This had consequences in the humanities. While Ranke still believed that world history was moving towards a higher and ultimately harmonious order willed by God, his imitators (epigones) operated in the humanities faculties of the empire with a rather secularized concept of power. At the end of the story, the victory of the most capable nations should stand in the struggle for survival. Power and culture, it was believed, would unite with the achievements of the empire for victory.

The cultural philosopher and historian Karl Lamprecht looked for laws of historical development and advocated a concept that came close to that of French and English positivism. The neo-Kantians also indicated a departure from old certainties. Heinrich Rickert, Georg Simmel, Max Weber, and Georg Jellinek advocated scientific value relativism.

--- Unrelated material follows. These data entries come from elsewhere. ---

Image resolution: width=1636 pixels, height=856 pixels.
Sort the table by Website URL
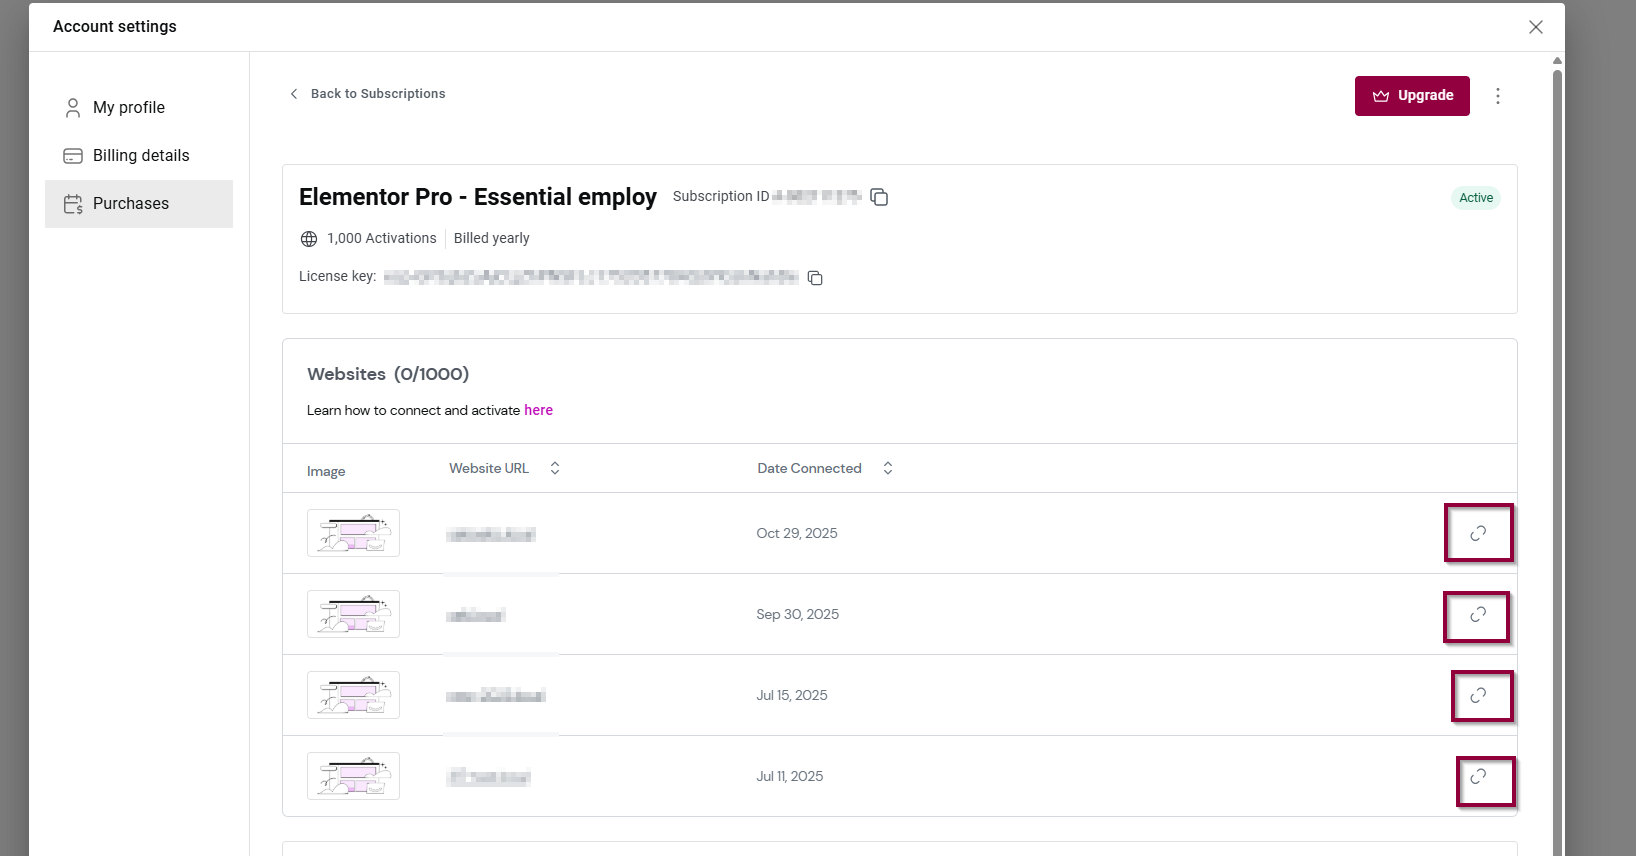click(x=554, y=467)
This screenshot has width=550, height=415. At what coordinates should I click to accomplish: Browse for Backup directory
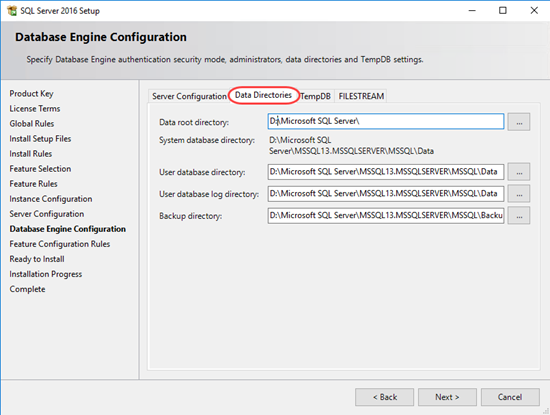[x=519, y=215]
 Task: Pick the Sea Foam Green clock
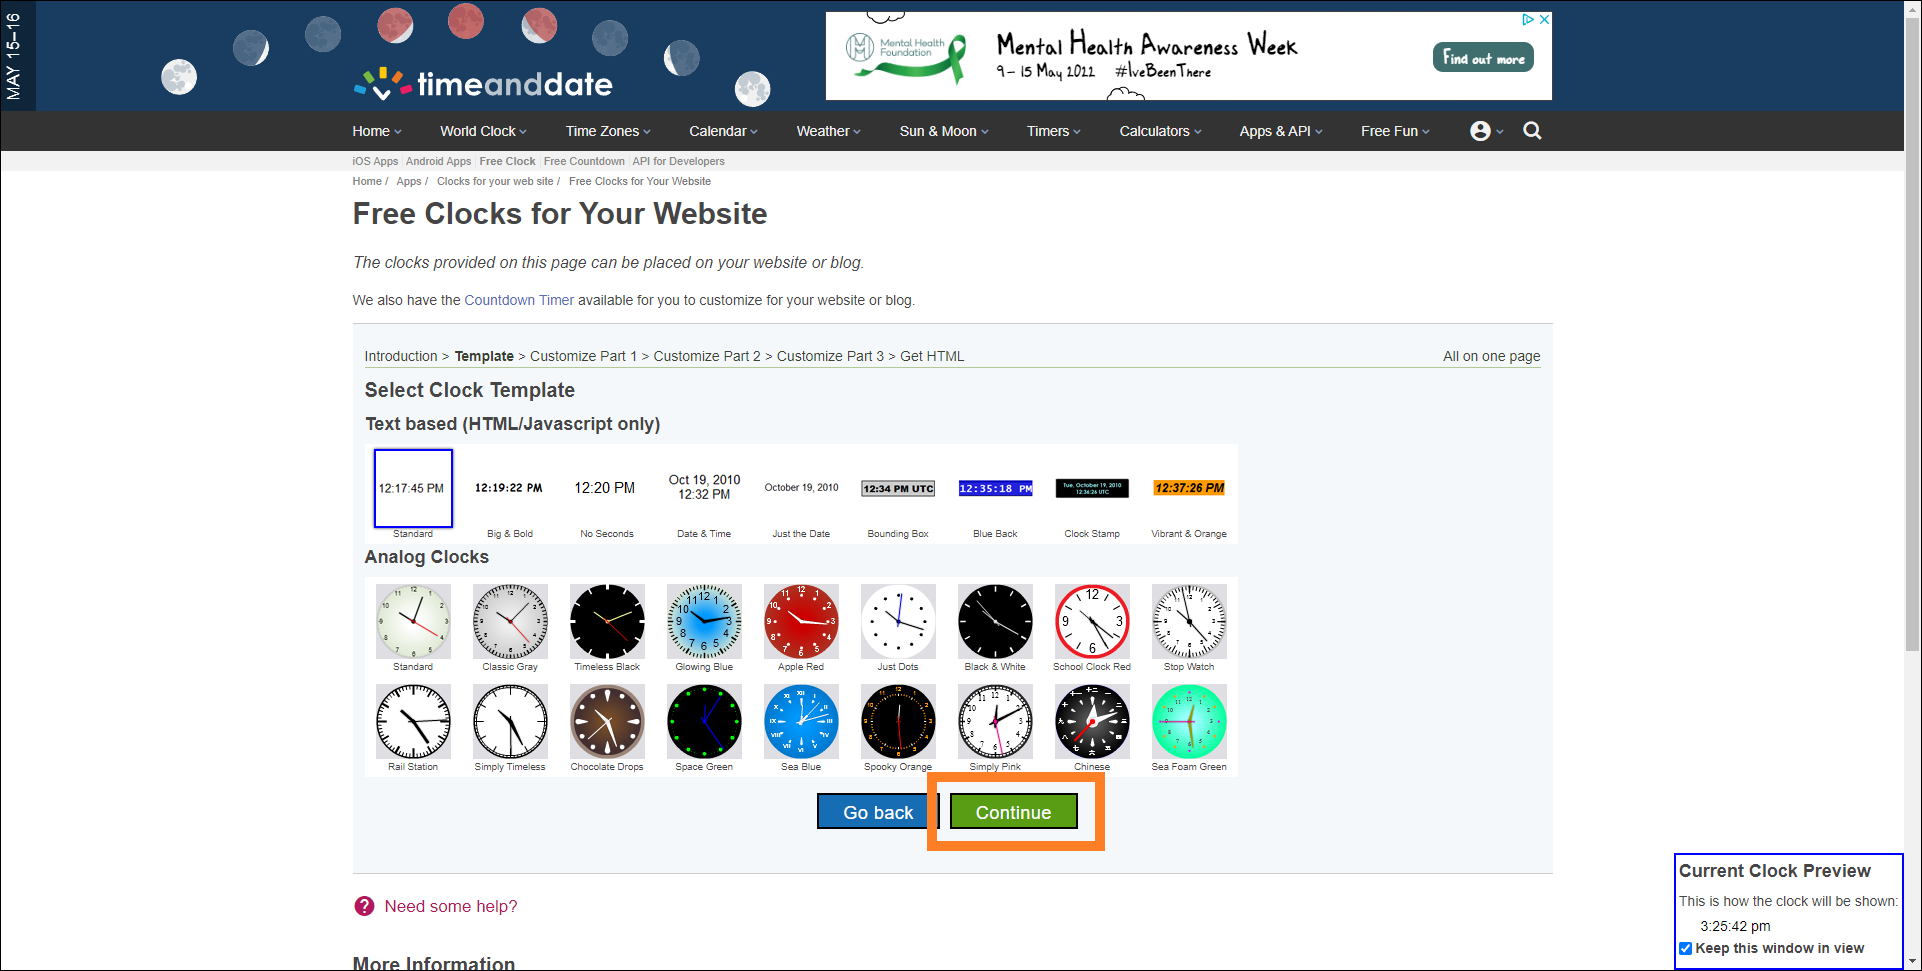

The suspicion was growing that knowledge depends on the viewpoint of the observer and that absolute truths elude people.

Marxist ideas pushed through the walls of the university and made intellectual struggle inevitable. Gustav Schmoller, Lujo Brentano and Adolf Wagner were looking for a way between classic economic liberalism and Marxism and met with historians and lawyers for discussion in the "Verein für Sozialpolitik" founded in 1872. The challenge posed by Marxism is believed to have fueled the rise of sociology.

What was said was not disseminated until it was reproduced in newspapers, magazines, books and brochures. If the opinions became too liberal, the sanctions of the state authority were available and were mobilized for illiberal purposes.

The First World War

Historians characterize the First World War today as the end of an era that was characterized by the socio-political power of the empire and the ideologies associated with it. One can understand the failure in war and revolutions as the result of one's politics and overall constitution. Rigidity of institutions, interests and ideas during the imperial era can be seen as indications of fragility.

"The First World War ended on November 11, 1918. In the four years of the war since 1914, more than nine million people had lost their lives and 20 million had been wounded. At the end of the war, 25 states with around 1.4 billion people were at war , that was about three quarters of the world's population at that time. " The German population only became aware of the consequences of the lost war through the Treaty of Versailles . "The English, French and Belgians blamed Germany and Austria-Hungary for causing the disaster."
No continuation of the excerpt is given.